HISTOIRE. L’ÉTÉ 1972, WATTSTAX CHANTE LA FIERTÉ NOIRE ET CLAME LA COLÈRE (L’HUMANITE - Jeudi, 30 Juillet, 2020)

Avec son remarquable livre Wattstax, l’essayiste Guy Darol narre l’épopée du fameux rassemblement musical et politique de 1972 et analyse le violent contexte de l’oppression raciale. Entretien.

Dans son livre, Wattstax (2020), sous-titré 20 août 1972, une fierté noire, Guy Darol narre la journée où le festival Wattstax a commémoré le 7 e anniversaire de la révolte réprimée dans le sang à Watts, en 1965. Outre son passionnant récit qui détaille le concert initié par le label de soul Stax au Los Angeles Coliseum, l’écrivain et journaliste à Jazz Magazine contextualise le fameux rassemblement musical et politique. Plus de 100 000 spectateurs assistèrent aux performances scéniques ponctuées de discours enflammés. Se relayèrent sur scène de nombreuses figures de la soul, du funk, du blues, du gospel et du rhythm’n’blues, Rufus et Carla Thomas, The Staple Singers, Otis Redding, Kim Weston, Isaac Hayes…

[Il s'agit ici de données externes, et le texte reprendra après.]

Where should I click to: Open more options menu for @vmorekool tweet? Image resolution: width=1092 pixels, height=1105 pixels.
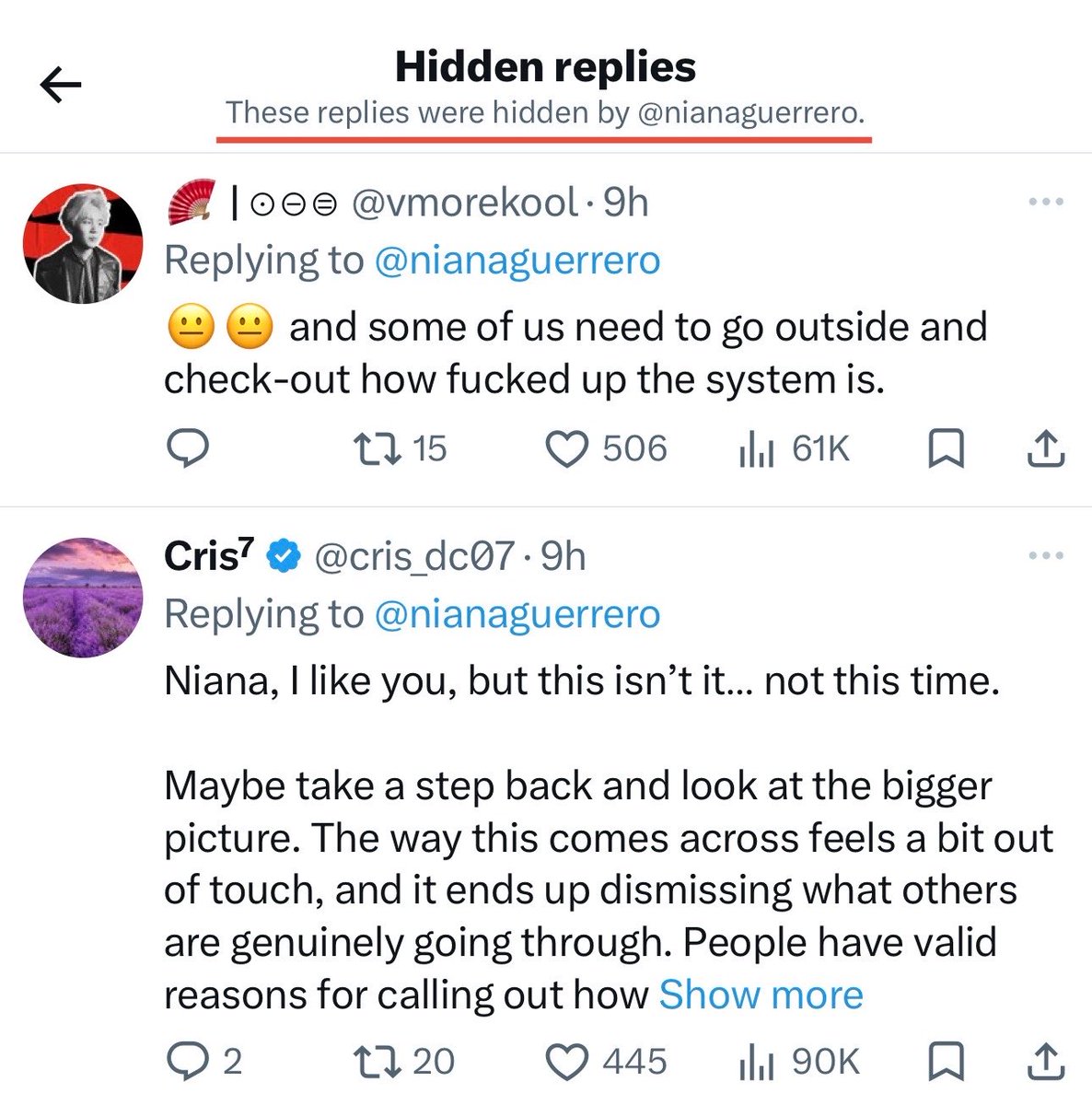coord(1046,202)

Avec pertinence et profondeur, l’auteur développe une analyse aussi sensible que politique, reliant l’asservissement de l’esclavage et l’exploitation capitaliste, les insurrections qui se sont succédé du début du XX e siècle à nos jours, l’avènement du Black Power, le rôle de l’art et la culture au service de la lutte, le mouvement Black Lives Matter… Un travail remarquable, porté par une écriture lucide jusqu’à l’os, éclairée par l’intelligence du cœur.

 

Pouvez-vous rappeler les origines du soulèvement de Watts, écrasé au prix d’un massacre à l’instar des tragédies analogues qui ont jalonné l’histoire des États-Unis ?

Guy Darol L’embrasement du quartier de Watts dans la soirée du 11 août 1965 était la réponse furieuse des habitants de ce ghetto, majoritairement africains-américains, à la suite de l’interpellation brutale de Marquette Frye par la police autoroutière de Los Angeles, sous les yeux épouvantés de riverains. Les incendies et les pillages dénonçaient autant l’invariable série de violences qu’avait subies la communauté noire depuis des décennies que le système mercantile vanté par la publicité et que les populations toujours plus démunies regardaient sans y accéder. L’occasion se présentait de briser des vitrines, d’envahir des commerces et d’en sortir ces cuisinières et réfrigérateurs dont on avait le plus grand besoin.

 

D’autant que beaucoup d’habitants de Watts vivaient difficilement…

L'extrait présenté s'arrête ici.